***** TEXTABSCHNITT
Aus einer Abwägung der genannten Umstände ergibt sich ein Schweregrad des Verschuldens des Beklagten von 50 %.
Der Klägerin steht demzufolge gegen den Beklagten ein Anspruch auf Erstattung des ihr entstandenen Schadens zu 50 % und somit in Höhe von 5.476,19 € zu abzüglich des bereits gezahlten Teilbetrages von 1.050,- € und somit noch in Höhe von 4.426,19 €.
Der Klägerin ist ein Sachschaden an dem Fahrzeug in Gestalt der Reparaturkosten von 10.026,48 € netto entstanden. Dabei ist die abstrakte Berechnung des Schadens anhand eines Gutachtens grundsätzlich zulässig. Das Entstehen dieser durch das vorgelegte Gutachten der B GmbH, Stadt4, vom 22.9.2016 belegten Kosten hat der Beklagte im Schriftsatz vom 9.8.2017 (Blatt 39 der Akte) nicht hinreichend konkret in Abrede gestellt. Insoweit hat er lediglich bestritten, dass die im Gutachten angeführten Schäden sämtlich aus dem Unfallgeschehen herrührten sowie dass die angesetzten Reparaturkosten erforderlich gewesen seien, die Klägerin habe vielmehr wesentlich geringere Aufwendungen gehabt. Hieraus ergibt sich aber noch nicht, welche konkreten angesetzten und abgerechneten Positionen unberechtigt seien. Im Hinblick auf die detaillierten Angaben in dem Sachverständigengutachten reicht ein pauschales Bestreiten der Unfallursächlichkeit der begutachteten Frontschäden an dem Fahrzeug nicht aus. Der Beklagte hätte hierzu vortragen müssen, welche der einzelnen Schäden, die zu den aufgeführten Kostenpositionen führten, nicht aus dem Unfall herrühren sollen und aus welchem Grund die jeweiligen Kosten nicht oder nur in geringerer Höhe angefallen seien. Weitere Einwände hatte weder erstinstanzlich noch in der Berufungsinstanz bis zur mündlichen Verhandlung vom 5.2.2020 erhoben. Das neue Vorbringen, die Klägerin könne ihre Fahrzeuge kostengünstiger reparieren, erfolgte verspätet erst in der mündlichen Verhandlung vom 5.2.2020. Hinzu kommen eine Wertminderung in Höhe von 850,- €, welche gleichfalls durch das Gutachten belegt ist und welche der Beklagte gleichfalls nicht konkret in Abrede gestellt hat, ferner die Kosten für das Gutachten in Höhe von 45,90 € netto gemäß der Rechnung vom 16.9.2016 sowie eine Auslagenpauschale in Höhe von geschätzt 30,- €, so dass sich ein Gesamtbetrag von 10.952,38 € netto ergibt, den der Beklagte hälftig zu erstatten hat abzüglich des bereits geleisteten Teilbetrages.
**********
***** DATENAUSZÜGE
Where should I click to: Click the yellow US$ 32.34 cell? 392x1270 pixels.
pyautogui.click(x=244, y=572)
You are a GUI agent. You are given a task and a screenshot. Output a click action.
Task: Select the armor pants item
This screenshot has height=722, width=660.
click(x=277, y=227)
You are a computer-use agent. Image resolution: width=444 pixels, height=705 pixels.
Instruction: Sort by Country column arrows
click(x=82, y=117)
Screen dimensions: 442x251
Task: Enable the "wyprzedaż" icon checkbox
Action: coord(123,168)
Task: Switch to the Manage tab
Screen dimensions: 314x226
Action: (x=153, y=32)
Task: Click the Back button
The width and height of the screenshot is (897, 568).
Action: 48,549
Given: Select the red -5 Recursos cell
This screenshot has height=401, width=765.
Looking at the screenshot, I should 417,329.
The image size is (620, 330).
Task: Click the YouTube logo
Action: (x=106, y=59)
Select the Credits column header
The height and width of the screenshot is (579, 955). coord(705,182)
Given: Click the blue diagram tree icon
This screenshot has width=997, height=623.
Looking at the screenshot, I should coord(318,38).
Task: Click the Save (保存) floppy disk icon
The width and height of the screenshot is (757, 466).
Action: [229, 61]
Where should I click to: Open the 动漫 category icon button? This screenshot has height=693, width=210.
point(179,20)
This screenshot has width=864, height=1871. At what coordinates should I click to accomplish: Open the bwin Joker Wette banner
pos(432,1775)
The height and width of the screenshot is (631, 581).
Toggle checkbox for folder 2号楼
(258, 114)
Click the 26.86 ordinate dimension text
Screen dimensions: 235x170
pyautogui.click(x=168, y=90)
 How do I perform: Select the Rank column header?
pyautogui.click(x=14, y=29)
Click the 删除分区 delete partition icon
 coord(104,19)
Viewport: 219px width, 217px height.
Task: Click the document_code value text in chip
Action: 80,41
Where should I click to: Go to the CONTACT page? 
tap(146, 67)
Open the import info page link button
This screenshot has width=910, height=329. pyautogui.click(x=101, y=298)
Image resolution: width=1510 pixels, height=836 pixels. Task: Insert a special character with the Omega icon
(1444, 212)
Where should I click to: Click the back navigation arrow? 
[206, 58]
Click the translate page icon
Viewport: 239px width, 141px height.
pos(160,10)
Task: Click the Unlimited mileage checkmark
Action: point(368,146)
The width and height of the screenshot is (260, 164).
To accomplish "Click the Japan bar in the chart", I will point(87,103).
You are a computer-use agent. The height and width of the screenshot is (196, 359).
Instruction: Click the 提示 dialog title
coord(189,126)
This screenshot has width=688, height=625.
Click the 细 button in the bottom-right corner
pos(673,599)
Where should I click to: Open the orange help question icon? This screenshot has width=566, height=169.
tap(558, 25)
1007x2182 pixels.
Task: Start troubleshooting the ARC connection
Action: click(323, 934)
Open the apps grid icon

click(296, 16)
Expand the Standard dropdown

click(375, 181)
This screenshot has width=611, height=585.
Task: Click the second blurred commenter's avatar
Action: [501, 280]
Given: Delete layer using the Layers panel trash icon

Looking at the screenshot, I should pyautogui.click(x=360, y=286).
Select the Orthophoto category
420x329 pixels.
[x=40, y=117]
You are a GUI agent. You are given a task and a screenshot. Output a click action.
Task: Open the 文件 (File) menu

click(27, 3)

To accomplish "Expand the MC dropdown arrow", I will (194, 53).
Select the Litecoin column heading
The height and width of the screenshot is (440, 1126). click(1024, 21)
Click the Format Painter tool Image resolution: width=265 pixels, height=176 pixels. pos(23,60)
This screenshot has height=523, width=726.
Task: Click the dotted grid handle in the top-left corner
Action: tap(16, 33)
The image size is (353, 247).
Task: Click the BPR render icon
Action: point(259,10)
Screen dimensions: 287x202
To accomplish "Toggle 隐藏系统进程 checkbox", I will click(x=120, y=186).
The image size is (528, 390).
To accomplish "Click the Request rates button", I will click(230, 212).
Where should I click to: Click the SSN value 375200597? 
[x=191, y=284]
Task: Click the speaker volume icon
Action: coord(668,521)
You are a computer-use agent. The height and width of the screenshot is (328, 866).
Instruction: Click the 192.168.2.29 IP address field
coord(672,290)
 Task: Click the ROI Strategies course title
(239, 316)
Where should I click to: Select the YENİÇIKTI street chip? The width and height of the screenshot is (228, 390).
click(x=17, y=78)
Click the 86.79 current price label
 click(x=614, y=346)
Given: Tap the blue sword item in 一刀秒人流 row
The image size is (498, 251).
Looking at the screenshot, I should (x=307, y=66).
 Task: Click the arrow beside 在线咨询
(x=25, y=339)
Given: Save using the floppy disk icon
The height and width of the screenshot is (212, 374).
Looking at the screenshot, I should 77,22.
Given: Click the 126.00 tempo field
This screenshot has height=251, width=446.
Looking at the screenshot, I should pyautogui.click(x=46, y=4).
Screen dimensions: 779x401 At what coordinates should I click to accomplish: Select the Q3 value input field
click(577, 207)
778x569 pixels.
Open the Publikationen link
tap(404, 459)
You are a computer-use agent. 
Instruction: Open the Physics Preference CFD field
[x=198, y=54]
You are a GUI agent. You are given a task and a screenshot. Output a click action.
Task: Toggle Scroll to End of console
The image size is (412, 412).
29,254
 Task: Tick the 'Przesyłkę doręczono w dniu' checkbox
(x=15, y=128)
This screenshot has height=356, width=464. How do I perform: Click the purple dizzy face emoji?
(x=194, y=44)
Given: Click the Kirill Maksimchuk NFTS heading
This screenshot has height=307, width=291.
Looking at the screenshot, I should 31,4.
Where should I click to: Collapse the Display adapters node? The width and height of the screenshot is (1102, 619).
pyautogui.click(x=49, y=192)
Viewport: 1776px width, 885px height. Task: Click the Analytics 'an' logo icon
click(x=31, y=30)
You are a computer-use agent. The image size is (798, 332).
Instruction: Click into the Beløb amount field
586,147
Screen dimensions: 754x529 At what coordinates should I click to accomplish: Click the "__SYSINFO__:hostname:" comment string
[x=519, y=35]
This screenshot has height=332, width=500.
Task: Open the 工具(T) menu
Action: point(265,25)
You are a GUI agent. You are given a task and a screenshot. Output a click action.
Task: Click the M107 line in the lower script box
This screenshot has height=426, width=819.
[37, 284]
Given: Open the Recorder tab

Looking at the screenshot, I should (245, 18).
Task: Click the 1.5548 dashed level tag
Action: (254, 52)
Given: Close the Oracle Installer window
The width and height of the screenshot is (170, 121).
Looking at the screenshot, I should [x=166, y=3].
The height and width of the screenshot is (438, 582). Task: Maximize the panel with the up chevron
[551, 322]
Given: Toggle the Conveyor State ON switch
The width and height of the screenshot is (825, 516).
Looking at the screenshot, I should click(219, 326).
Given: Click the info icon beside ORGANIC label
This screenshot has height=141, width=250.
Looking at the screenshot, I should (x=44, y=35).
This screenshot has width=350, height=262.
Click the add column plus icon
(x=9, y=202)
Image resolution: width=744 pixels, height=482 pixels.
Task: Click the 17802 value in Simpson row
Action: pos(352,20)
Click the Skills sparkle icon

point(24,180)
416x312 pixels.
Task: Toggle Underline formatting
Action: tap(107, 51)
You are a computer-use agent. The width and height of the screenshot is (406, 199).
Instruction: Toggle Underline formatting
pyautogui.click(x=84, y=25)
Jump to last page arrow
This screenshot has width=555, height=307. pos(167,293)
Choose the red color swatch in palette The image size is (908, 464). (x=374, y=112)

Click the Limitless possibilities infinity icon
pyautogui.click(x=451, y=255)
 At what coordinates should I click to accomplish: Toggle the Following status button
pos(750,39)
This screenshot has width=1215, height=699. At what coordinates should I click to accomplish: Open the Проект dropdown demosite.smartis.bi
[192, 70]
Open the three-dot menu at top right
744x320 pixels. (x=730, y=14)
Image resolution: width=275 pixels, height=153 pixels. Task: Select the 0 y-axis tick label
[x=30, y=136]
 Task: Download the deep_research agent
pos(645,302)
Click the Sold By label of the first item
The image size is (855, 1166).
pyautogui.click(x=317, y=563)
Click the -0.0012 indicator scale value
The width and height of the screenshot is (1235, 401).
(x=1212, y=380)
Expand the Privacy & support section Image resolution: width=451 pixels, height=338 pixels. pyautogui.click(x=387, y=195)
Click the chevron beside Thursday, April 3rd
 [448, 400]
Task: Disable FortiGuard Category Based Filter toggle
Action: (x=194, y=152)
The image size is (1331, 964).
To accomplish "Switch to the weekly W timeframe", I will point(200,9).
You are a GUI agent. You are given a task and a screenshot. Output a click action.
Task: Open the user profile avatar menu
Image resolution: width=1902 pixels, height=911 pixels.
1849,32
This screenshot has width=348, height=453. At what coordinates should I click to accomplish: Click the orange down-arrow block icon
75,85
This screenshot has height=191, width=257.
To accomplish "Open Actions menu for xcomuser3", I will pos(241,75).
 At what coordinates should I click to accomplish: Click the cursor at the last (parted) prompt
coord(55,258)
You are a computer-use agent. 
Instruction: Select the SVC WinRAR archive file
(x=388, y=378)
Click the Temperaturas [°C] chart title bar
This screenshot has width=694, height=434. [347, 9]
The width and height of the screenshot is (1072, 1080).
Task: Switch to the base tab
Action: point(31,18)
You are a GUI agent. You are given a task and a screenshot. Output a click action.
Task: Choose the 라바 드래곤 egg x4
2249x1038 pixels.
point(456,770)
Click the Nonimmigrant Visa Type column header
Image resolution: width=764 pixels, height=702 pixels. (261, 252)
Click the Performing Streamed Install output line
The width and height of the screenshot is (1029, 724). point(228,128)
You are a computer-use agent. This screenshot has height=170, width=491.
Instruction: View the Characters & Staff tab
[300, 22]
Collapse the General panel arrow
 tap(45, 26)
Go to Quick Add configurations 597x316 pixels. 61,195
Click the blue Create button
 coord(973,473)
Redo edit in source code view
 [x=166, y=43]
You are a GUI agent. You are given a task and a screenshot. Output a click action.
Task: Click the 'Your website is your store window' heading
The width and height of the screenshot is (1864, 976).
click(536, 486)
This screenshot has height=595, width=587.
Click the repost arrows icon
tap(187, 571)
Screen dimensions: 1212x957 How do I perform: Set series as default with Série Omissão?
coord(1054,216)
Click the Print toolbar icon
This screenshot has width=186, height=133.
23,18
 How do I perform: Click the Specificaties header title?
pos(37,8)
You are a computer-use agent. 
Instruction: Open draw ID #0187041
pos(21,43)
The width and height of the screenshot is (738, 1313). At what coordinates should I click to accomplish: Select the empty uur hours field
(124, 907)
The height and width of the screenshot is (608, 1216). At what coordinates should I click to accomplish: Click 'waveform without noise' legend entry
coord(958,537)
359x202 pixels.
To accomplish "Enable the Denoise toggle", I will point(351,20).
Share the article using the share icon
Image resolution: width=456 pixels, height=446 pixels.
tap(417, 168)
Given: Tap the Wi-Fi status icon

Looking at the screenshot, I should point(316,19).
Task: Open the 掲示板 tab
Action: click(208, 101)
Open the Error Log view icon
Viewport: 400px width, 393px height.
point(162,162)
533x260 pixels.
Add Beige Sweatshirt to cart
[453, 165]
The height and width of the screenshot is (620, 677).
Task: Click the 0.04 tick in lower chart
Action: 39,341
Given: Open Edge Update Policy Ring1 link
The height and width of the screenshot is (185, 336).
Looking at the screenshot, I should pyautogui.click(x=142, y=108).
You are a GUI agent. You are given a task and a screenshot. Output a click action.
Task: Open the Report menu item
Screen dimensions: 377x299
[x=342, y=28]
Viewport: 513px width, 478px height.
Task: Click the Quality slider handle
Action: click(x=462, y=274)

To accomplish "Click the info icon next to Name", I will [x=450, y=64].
**********
_ARBEITSAUFTRAG A_:
Nenne alle Datumsangaben aus dem Textabschnitt in der Reihenfolge ihres ersten Auftretens, jedes Datum nur einmal.
_ARBEITSAUFTRAG B_:
Gib im Textabschnitt alles von „Aus einer Abwägung“ bis hinunter zu „von 4.426,19 €.“ wieder und tausche dabei „Klägerin“ gegen „Geschädigten“ aus.
_ARBEITSAUFTRAG C_:
Stimmen die folgenden Aussagen mit dem Textabschnitt überein? Antworte jeweils mit Ja oder Nein und zitiere die entscheidenden Worte des Textabschnitts.
(i) Die Wertminderung des Fahrzeugs beträgt 850 €.
(ii) Der Beklagte hat die Reparaturkosten hinreichend konkret bestritten.
(iii) Das Verschulden des Beklagten wird mit 75 % bemessen.

_ERGEBNIS A_:
22.9.2016, 9.8.2017, 5.2.2020, 16.9.2016

_ERGEBNIS B_:
Aus einer Abwägung der genannten Umstände ergibt sich ein Schweregrad des Verschuldens des Beklagten von 50 %.
Der Geschädigten steht demzufolge gegen den Beklagten ein Anspruch auf Erstattung des ihr entstandenen Schadens zu 50 % und somit in Höhe von 5.476,19 € zu abzüglich des bereits gezahlten Teilbetrages von 1.050,- € und somit noch in Höhe von 4.426,19 €.

_ERGEBNIS C_:
(i) Ja: „Hinzu kommen eine Wertminderung in Höhe von 850,- €“
(ii) Nein: „hat der Beklagte im Schriftsatz vom 9.8.2017 (Blatt 39 der Akte) nicht hinreichend konkret in Abrede gestellt“
(iii) Nein: „ein Schweregrad des Verschuldens des Beklagten von 50 %“